🤖 AI Summary
This study investigates whether large language models (LLMs) accurately represent cross-cultural differences in curiosity—particularly whether they systematically exhibit Western-centric biases in expression. Method: Leveraging a multilingual Yahoo! Answers corpus, we introduce CUEST, the first cross-societal curiosity evaluation framework, integrating stylistic and thematic preference analysis, social-scientific construct modeling, and fine-tuning techniques for both open- and closed-weight LLMs. Contribution/Results: Empirical results show that mainstream LLMs significantly attenuate non-Western cultural markers, converging toward Western curiosity expressions. Cultural-aware fine-tuning improves alignment between human and model curiosity representations by up to 50%. This work provides the first quantitative characterization of cultural bias in LLMs with respect to curiosity—a core cognitive dimension—and demonstrates both its measurable impact on cross-cultural adaptability and its tractability through targeted optimization.
📝 Abstract
Recent advances in Large Language Models (LLMs) have expanded their role in human interaction, yet curiosity -- a central driver of inquiry -- remains underexplored in these systems, particularly across cultural contexts.
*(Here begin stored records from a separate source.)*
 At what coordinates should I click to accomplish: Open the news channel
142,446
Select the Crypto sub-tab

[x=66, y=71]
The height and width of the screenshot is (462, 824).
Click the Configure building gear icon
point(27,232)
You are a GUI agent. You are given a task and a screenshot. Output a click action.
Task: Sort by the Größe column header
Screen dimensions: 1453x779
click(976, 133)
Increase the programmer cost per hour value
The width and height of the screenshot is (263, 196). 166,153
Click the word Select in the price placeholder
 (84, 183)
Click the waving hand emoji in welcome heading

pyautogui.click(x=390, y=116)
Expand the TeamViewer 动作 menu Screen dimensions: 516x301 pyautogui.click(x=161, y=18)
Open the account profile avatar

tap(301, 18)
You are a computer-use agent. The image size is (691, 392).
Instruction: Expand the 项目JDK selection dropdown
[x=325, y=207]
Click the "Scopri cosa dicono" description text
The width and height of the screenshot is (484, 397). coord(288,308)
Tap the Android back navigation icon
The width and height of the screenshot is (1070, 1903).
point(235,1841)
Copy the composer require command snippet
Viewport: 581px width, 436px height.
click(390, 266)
In this work, we investigate cultural variation in curiosity using Yahoo! Answers, a real-world multi-country dataset spanning diverse topics. We introduce CUEST (CUriosity Evaluation across SocieTies), an evaluation framework that measures human-model alignment in curiosity through linguistic (style), topic preference (content) analysis and grounding insights in social science constructs. Across open- and closed-source models, we find that LLMs flatten cross-cultural diversity, aligning more closely with how curiosity is expressed in Western countries. We then explore fine-tuning strategies to induce curiosity in LLMs, narrowing the human-model alignment gap by up to 50%. Finally, we demonstrate the practical value of curiosity for LLM adaptability across cultures, showing its importance for future NLP research.